Stored data
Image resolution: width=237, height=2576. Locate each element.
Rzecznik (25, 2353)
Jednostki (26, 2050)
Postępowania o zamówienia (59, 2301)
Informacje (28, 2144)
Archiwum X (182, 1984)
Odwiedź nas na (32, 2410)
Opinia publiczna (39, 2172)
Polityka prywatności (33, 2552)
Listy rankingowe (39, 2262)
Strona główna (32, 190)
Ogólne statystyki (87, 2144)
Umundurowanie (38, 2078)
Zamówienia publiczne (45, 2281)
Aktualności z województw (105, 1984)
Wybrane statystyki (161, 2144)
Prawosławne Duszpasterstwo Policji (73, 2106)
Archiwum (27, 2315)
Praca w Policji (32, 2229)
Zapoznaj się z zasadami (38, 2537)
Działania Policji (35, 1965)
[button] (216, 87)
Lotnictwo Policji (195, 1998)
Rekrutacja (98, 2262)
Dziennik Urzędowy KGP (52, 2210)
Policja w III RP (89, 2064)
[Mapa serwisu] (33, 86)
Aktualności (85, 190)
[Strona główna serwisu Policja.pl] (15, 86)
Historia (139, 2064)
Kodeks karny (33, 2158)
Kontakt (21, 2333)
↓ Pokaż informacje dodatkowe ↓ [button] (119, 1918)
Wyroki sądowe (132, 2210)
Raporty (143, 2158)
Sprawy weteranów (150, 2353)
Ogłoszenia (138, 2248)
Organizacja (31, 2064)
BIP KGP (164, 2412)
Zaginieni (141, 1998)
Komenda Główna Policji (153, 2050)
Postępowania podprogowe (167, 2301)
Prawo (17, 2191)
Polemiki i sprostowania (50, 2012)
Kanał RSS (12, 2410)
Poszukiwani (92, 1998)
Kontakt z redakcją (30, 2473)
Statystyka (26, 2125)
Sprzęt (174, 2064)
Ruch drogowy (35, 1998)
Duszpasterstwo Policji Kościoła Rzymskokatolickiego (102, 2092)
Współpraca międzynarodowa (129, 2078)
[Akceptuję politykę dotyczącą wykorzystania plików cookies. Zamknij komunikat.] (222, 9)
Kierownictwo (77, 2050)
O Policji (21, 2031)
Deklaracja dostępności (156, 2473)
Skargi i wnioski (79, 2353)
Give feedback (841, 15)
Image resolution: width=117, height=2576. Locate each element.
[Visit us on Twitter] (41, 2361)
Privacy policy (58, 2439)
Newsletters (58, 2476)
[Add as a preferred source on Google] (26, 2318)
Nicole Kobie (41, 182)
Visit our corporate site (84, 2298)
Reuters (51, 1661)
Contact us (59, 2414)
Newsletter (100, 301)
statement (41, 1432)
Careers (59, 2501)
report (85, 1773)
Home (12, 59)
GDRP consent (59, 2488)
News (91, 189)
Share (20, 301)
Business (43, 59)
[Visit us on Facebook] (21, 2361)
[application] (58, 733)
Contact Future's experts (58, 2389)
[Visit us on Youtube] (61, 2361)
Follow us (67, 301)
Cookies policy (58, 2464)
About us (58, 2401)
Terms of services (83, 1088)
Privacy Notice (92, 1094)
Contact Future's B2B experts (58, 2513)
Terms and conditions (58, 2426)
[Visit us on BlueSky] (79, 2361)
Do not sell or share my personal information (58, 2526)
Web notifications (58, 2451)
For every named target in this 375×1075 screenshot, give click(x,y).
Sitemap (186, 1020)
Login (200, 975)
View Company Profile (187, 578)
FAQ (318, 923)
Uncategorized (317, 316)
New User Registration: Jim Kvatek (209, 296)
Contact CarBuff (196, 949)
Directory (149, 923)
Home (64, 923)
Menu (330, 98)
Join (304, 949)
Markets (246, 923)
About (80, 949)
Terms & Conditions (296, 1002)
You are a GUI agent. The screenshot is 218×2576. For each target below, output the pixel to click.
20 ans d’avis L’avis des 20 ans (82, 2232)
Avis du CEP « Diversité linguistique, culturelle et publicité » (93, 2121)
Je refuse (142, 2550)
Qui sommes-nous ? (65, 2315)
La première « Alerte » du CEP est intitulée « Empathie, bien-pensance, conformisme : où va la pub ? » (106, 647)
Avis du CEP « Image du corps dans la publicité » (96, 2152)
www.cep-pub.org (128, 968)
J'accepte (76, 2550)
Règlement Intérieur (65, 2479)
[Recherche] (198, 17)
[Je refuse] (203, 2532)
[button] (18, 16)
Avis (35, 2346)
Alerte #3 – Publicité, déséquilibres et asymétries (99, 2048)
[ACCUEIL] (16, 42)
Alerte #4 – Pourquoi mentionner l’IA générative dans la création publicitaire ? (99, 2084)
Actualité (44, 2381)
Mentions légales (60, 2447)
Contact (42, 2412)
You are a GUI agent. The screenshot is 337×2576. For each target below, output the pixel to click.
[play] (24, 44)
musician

[WHAT YOU NEED TO DO]:
Above are the records. Print exactly, and only, the lines from the line with "Login (200, 975)" to the line with "You are a GUI agent. The screenshot is 218×2576.", both inclusive.

[RESULT]:
Login (200, 975)
View Company Profile (187, 578)
FAQ (318, 923)
Uncategorized (317, 316)
New User Registration: Jim Kvatek (209, 296)
Contact CarBuff (196, 949)
Directory (149, 923)
Home (64, 923)
Menu (330, 98)
Join (304, 949)
Markets (246, 923)
About (80, 949)
Terms & Conditions (296, 1002)
You are a GUI agent. The screenshot is 218×2576. For each target below, output the pixel to click.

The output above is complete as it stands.